### TASK BRIEF
Which lines have the string "will"? Copy all of them from the entries below.

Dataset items
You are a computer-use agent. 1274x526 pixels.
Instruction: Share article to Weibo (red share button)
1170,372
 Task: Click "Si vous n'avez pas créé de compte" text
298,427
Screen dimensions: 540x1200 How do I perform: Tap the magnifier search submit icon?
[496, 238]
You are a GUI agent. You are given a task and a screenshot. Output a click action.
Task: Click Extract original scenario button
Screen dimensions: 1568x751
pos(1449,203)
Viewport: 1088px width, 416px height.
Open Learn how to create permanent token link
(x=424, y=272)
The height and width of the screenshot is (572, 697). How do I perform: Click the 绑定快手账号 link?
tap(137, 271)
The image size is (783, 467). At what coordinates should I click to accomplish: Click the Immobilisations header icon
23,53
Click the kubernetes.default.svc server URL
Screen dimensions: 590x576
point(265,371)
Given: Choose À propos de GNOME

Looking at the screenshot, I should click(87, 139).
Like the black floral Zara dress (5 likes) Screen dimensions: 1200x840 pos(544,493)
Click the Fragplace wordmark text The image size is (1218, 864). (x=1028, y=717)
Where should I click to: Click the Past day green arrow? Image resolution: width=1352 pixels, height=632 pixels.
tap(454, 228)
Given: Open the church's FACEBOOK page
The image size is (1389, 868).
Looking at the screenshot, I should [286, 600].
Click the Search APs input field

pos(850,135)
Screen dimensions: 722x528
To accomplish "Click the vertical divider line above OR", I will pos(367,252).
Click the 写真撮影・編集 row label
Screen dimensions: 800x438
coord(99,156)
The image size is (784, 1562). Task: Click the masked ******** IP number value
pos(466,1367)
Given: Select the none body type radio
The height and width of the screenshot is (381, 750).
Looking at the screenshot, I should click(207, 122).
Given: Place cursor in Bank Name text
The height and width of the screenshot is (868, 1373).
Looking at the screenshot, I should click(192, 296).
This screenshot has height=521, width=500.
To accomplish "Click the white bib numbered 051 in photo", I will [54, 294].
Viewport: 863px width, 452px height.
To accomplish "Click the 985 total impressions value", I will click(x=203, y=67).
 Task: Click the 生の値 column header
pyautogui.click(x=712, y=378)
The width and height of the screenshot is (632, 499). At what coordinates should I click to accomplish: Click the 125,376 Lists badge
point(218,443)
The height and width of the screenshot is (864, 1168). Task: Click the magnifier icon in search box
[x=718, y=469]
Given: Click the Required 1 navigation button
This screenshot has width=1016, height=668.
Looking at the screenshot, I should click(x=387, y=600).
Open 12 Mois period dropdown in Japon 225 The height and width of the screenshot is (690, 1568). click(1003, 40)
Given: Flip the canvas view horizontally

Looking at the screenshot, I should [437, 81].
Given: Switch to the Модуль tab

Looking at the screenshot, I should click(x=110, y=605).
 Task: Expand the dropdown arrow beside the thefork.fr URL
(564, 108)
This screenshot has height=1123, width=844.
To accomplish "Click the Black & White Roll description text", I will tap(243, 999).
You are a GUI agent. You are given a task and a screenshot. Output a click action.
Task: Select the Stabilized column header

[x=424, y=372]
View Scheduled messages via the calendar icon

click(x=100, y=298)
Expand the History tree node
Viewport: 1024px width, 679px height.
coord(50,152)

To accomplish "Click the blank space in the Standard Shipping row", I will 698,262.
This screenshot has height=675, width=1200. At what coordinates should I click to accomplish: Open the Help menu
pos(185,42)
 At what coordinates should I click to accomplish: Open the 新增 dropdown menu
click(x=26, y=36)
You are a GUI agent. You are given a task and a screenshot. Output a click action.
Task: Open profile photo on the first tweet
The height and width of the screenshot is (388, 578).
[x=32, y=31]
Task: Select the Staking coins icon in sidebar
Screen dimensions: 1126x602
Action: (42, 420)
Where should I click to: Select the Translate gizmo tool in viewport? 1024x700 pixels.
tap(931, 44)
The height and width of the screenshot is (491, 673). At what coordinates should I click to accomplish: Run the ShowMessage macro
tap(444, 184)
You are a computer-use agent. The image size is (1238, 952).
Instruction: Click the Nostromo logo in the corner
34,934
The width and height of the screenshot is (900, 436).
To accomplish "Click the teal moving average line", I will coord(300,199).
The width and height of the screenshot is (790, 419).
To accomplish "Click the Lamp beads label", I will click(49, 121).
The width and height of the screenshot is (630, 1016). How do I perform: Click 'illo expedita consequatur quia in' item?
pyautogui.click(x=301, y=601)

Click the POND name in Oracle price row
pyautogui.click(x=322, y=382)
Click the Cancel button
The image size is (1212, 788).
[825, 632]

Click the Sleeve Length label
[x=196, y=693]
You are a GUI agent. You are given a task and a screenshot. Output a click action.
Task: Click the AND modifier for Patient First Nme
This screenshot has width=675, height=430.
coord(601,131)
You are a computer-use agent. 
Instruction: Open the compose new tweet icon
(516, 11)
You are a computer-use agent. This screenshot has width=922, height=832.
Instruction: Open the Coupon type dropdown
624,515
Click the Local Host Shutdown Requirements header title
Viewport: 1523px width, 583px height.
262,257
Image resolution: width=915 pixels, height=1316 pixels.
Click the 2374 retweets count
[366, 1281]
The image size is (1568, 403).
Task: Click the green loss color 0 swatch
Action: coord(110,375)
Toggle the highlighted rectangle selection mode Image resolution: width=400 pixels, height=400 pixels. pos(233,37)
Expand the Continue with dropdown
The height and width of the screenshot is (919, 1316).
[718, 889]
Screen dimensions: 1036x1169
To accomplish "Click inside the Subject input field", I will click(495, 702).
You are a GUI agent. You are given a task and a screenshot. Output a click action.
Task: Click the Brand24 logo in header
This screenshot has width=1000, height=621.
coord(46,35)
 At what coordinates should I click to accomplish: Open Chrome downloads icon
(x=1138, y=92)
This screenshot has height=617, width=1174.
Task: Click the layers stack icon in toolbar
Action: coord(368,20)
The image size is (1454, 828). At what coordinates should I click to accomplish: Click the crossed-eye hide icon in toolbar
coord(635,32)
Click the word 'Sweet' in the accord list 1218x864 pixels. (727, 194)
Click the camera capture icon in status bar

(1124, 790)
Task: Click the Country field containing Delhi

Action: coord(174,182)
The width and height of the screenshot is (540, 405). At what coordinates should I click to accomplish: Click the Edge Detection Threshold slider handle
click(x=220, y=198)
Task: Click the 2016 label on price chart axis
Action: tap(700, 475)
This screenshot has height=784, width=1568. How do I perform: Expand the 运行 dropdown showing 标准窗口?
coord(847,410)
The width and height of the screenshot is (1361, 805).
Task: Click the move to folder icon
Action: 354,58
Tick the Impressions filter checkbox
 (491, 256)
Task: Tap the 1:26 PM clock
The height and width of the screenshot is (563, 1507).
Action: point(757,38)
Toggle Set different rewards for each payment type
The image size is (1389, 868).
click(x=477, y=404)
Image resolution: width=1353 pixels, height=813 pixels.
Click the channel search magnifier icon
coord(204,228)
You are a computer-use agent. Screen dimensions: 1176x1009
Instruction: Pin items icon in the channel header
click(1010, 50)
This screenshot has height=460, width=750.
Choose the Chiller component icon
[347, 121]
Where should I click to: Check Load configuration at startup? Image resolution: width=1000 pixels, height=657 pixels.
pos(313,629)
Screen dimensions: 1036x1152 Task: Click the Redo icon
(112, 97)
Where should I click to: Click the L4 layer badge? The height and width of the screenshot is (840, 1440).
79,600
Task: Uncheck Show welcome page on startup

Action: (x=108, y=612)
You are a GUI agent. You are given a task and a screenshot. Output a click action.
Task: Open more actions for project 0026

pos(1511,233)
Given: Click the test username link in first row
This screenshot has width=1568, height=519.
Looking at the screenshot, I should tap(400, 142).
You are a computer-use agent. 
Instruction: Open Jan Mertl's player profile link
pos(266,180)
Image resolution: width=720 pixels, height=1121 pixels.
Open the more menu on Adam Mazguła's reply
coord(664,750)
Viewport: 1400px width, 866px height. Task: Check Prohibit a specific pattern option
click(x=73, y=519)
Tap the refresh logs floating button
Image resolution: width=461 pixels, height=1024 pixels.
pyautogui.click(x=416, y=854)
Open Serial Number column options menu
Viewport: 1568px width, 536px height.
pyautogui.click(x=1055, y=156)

### RESULT FOR THIS TASK
To accomplish "Click the vertical divider line above OR", I will pos(367,252).
To accomplish "Click the white bib numbered 051 in photo", I will [54, 294].
To accomplish "Click the 985 total impressions value", I will click(x=203, y=67).
To accomplish "Click the Black & White Roll description text", I will tap(243, 999).
To accomplish "Click the blank space in the Standard Shipping row", I will 698,262.
To accomplish "Click the teal moving average line", I will coord(300,199).
To accomplish "Click the Lamp beads label", I will click(49, 121).
To accomplish "Click inside the Subject input field", I will click(495, 702).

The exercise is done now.